The indications for treatment of RB-ILD are often marginal. Although to date, the regression of findings consistent with RB-ILD after discontinuation of smoking not accompanied by corticosteroid therapy has been reported in few patients [[6],[15],[49]], smoking cessation is considered the most important factor in the management of RB-ILD. Because the majority of patients in reported case series received corticosteroid and/or immunosuppressive therapy along with smoking cessation, it is not yet completely understood whether smoking cessation alone can improve outcomes in RB-ILD [[7],[8],[12],[14],[49]]. It is also unclear whether patients with RB-ILD benefit from corticosteroid therapy with regard to the natural history of the disease. In one report, at follow-up HRCT after corticosteroid treatment and smoking cessation, the extent of bronchial wall thickening, centrilobular nodules, and ground-glass opacities had decreased in 43% of patients, while areas of hypoattenuation had increased as emphysema was irreversible on follow up [[14]]. However, other studies have presented cases with no change or deterioration despite corticosteroid therapy [[8],[12]], or the failure of corticosteroid tapering and discontinuation even in the absence of smoking [[12]].

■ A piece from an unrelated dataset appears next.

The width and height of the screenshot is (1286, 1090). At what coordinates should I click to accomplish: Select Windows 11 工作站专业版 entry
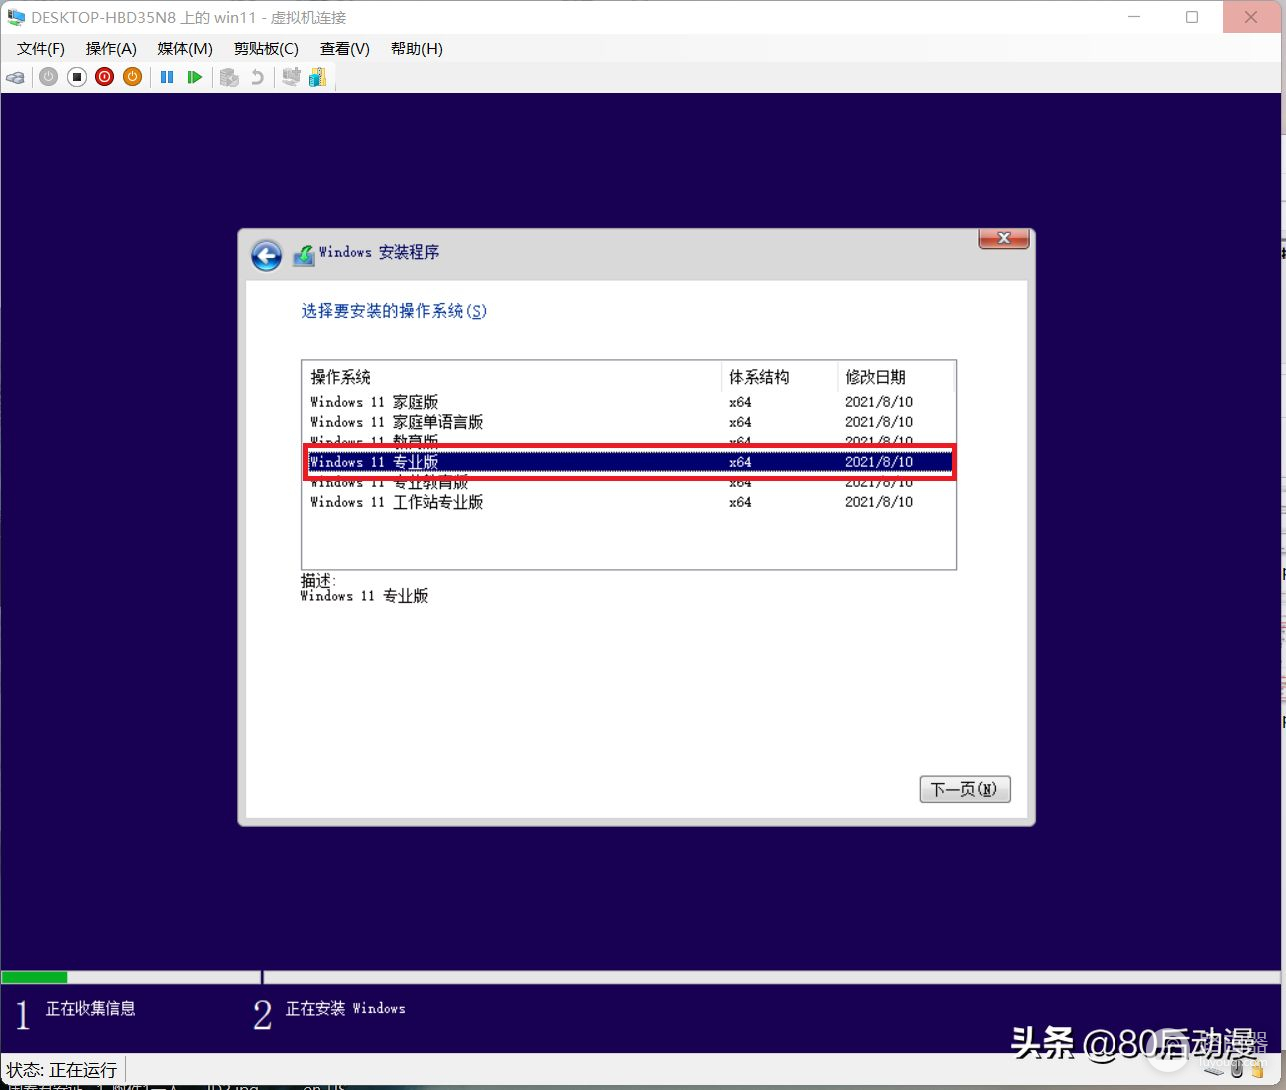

So far, the prognosis for patients with RB-ILD has been good, with prolonged survival expected in most cases. Until now only one death from progressive lung disease during a median follow-up period of 7 years has been reported during a study that explored the outcomes in 32 RB-ILD patients [[13]]. However, in the absence of other longitudinal data, the median survival time can be only approximate. As was suggested in the study just mentioned, at least 75% of the patients would be expected to live at least 7 years [[13]], although this case series with long follow-up did not support the contention that RB-ILD is a benign disease. Clinical worsening was common, as well as worsening of spirometry results and gas exchange, regardless of smoking status and treatment ordered, including corticosteroids [[13]].

To summarize, the course of RB-ILD is heterogeneous, often with no functional improvement and with disease progression despite smoking cessation and treatment [[8],[12],[13]]. In contrast to previous assumptions, RB-ILD is now less commonly regarded as a benign entity.

RB-ILD is a rare and not fully understood disease. This clinicopathologic syndrome combines RB and ILD. Because of the evidence of the etiological association with cigarette smoking, RB-ILD is referred to as smoking-related ILD. However, the pathogenic mechanism that links tobacco-smoke exposure to this entity has not yet been clarified, and thus it is still regarded as idiopathic disease. RB-ILD has significant pathological/clinical/radiological overlap with DIP, what raises the question whether RB-ILD and DIP represent different points along the spectrum of the same disease. Further clarification of the relationship between RB-ILD and DIP is warranted. The exact prevalence and incidence of RB-ILD is unknown. Similarly, long-term outcome of RB-ILD awaits recognition. The condition seems not to be as benign as it was previously considered. Some patients respond favorably to corticosteroids and/or smoking cessation, but often the disease progresses despite smoking cessation and treatment. It also remains unclear whether RB-ILD progresses to emphysema.